SBA refinancing applications take 45–90 days to close. This is longer than MCA or working capital financing — but the rate and term improvements are substantial. The time investment is usually well worth it for a contractor with $200,000+ in refinanceable debt.

Work with an SBA Preferred Lender for the fastest processing. Provide organized documentation including all existing debt agreements, payoff balances, and payment histories.

Equipment Loan Refinancing Options

Equipment loan refinancing is worth evaluating when:

  • Your current rate is 2+ percentage points above current market (equipment loan rates in the 6–12% range are common in 2026)
  • You want to extend the remaining term to reduce monthly payments
  • You want to consolidate multiple equipment loans
  • Your equipment has appreciated in value and refinancing allows you to cash out equity

Equipment refinancing mechanics:

Lenders refinancing equipment loans evaluate the equipment’s current fair market value (FMV) compared to the outstanding balance. Most lenders require loan-to-value of 80–100% — meaning the outstanding balance cannot exceed 80–100% of the equipment’s current value.

For equipment that has depreciated significantly (an old excavator with 5,000+ hours may be worth 30–40% of its original purchase price), refinancing may not be available or may require a cash payment to reduce the balance to an acceptable LTV.

For equipment in good condition with remaining useful life, refinancing with a 2+ year extension can reduce monthly payments by 30–50%.

What Lenders Look for in a Debt Refinancing Application

Refinancing applications are evaluated on the same factors as new financing, with additional attention to:

Current revenue trend: Lenders want to see revenue that’s stable or growing, not declining. A contractor whose revenue has dropped 30% in the last year presents a different risk profile than a contractor with growing revenue who simply has an inefficient debt structure.

Bank deposit pattern: 3–6 months of bank statements showing consistent deposits demonstrate that cash flow is sufficient to service the new, consolidated debt.

Reason for existing debt: If the current high-cost debt was taken during a genuine crisis (major project loss, equipment failure, client non-payment), lenders evaluate whether that situation has been resolved. If the crisis is ongoing, refinancing is harder to obtain.

Debt-to-income ratio: Total monthly debt service on the new structure divided by average monthly net income from the business. Lenders typically want this ratio below 30–40%.

Payoff documentation: Lenders need current payoff statements from all debts being refinanced, showing exact payoff amounts, daily accrual rates, and any prepayment penalties.

The Right Time to Refinance

The most important refinancing principle: refinance when revenue is strong, not when you’re in crisis.

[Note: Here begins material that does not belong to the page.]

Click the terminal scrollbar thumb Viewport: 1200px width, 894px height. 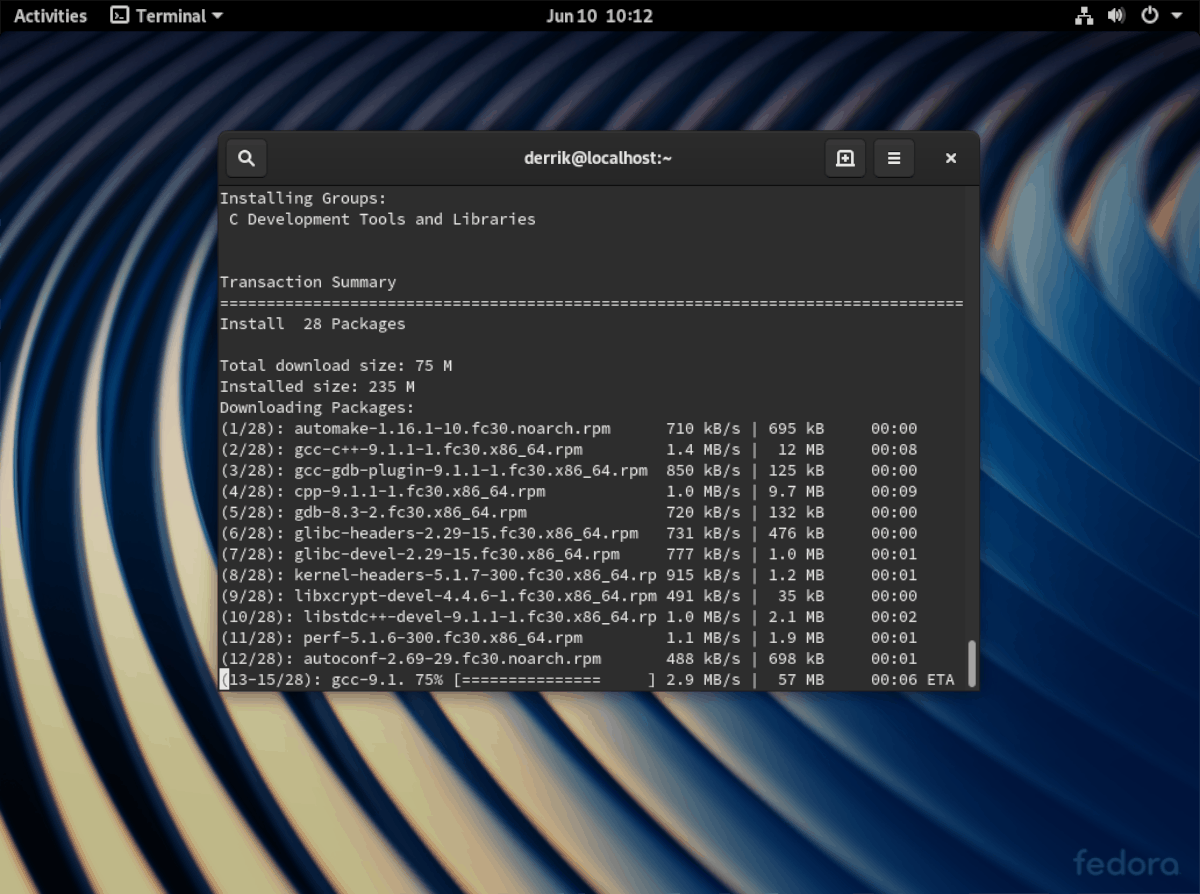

Lenders extend credit to businesses that can service new debt. A contractor with declining revenue, delinquent accounts, or a recent project failure is a difficult refinancing candidate. The same contractor 6 months later — with a full project backlog, strong bank deposits, and stable financials — is much easier to finance.

Practical timing advice:

The best time to start a refinancing evaluation is at the beginning of a strong period — when new projects are starting, backlog is full, and bank statements will show strong deposits over the next 60–90 days. The 90-day bank statement window is the most important input in most financing applications; strong deposits during that window significantly improve approval odds.

Don’t wait until high-cost debt payments are causing daily cash stress to begin the refinancing process. Identify the problem while you still have time and financial strength to solve it.

For accounts receivable financing and working capital as bridges while refinancing is in process, these tools can provide temporary cash flow relief while a longer-term SBA or term loan refinancing is being arranged. To explore refinancing options for your construction business debt, see what funding options may be available.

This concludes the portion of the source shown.